The 35-member unified women’s ice hockey team is allowed to have only three North Korean players in each game, as a result of a heated negotiation that eventually ruled out North Korea’s original push for five players per game. Do Jong-hwan, South Korea’s minister of culture, sports and tourism said that “three was the maximum number that our head coach could accept, and that’s how we explained during the negotiations.” In ice hockey, each team starts six players in a game.
The unified team will have the unified Korean flag on their uniforms, and use the Arirang as the national anthem. They will also be using “COR” as their country abbreviation. In other events, however, North and South Korea will be competing separately.
The creation of a joint ice hockey team for the PyeongChang Winter Olympic Games has been a controversial issue in South Korea, and may have factored in a recent plunge in approval ratings for South Korean President Moon Jae-in.
President Moon’s approval ratings hit their lowest level since he came into office, 64 percent, and his disapproval ratings rose from 20 percent to 27 percent over the past two weeks. The plunge was the steepest among the 20-30s age groups. Analysts say the unified ice hockey team was a critical factor in the plunge.
More than 47,000 people signed a petition posted on the Blue House website against the unified ice hockey team. Many of the petitioners were worried that creating a unified team was a result of “politics overruling fairness,” which is something they may feel particularly sensitive about, ever since the political fiasco led by former President Park Geun-hye and Choi Soon-shil took place. The massive scandal centered around Choi receiving special benefits because of her close friendship with Park.
Petitioners were also concerned that the use of “a unified Korean flag” and Arirang would deprive them of their “South Korean identity.” Some have even gone so far as to call the PyeongChang Olympics the “Pyongyang Olympics.”
Experts argue that South Korea’s younger generations are becoming more indifferent to North Korea, as they see North Korea as an “indecisive country” that provokes and shakes hands at the same time.
Younger South Koreans’ perception of North Korea has grown a lot colder, cold enough to uphold the spirit of fair competition in sports rather than the ideal of unified compatriotship. The sense of friendship and unity that we saw back in 1991, when a unified Korean women’s table tennis team made history by winning the world championships for the first time in 18 years, is nowhere to be seen.

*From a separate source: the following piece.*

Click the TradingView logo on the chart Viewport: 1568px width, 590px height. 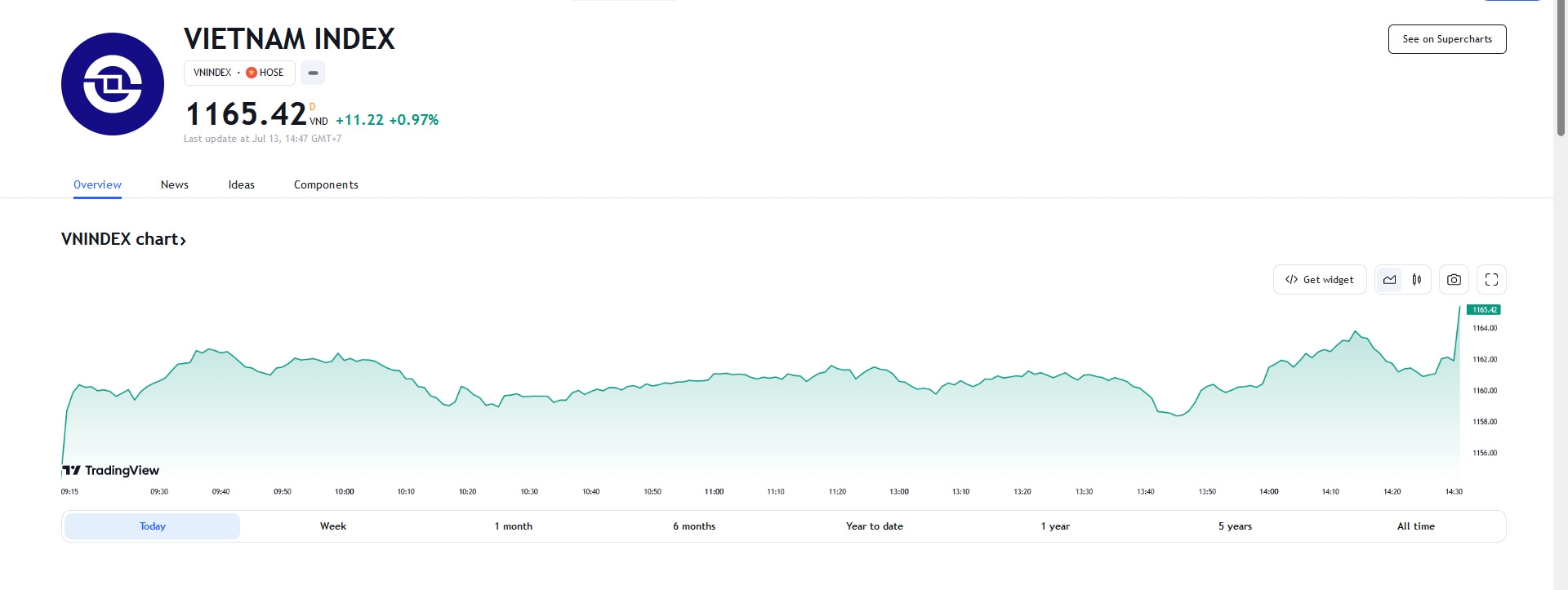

South Korean identity seems to be going beyond the former confines of “one nation, one people” to become more internationalized, which is something the older generations at the Blue House do not seem to have expected.

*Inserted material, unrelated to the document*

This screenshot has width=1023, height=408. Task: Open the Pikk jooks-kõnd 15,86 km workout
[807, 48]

There are definitely opposing views, however. More than 90,000 people signed a petition calling for the removal of PyeongChang Olympics Organizing Committee member Na Kyoung-won, who was blamed for sending a complaint letter disapproving the unified team to the International Olympics Committee and the International Paralympics Committee.
The political battle over North Korea’s participation at the PyeongChang Games continues to unfold in South Korea. Although Moon’s approval rating took a toll, the Na Kyoung-won letter incident and the rather cheerful welcoming of the North Korean ice hockey team seems to be changing the tide for the better, and will, hopefully, contribute to the success of the PyeongChang Winter Olympic Games.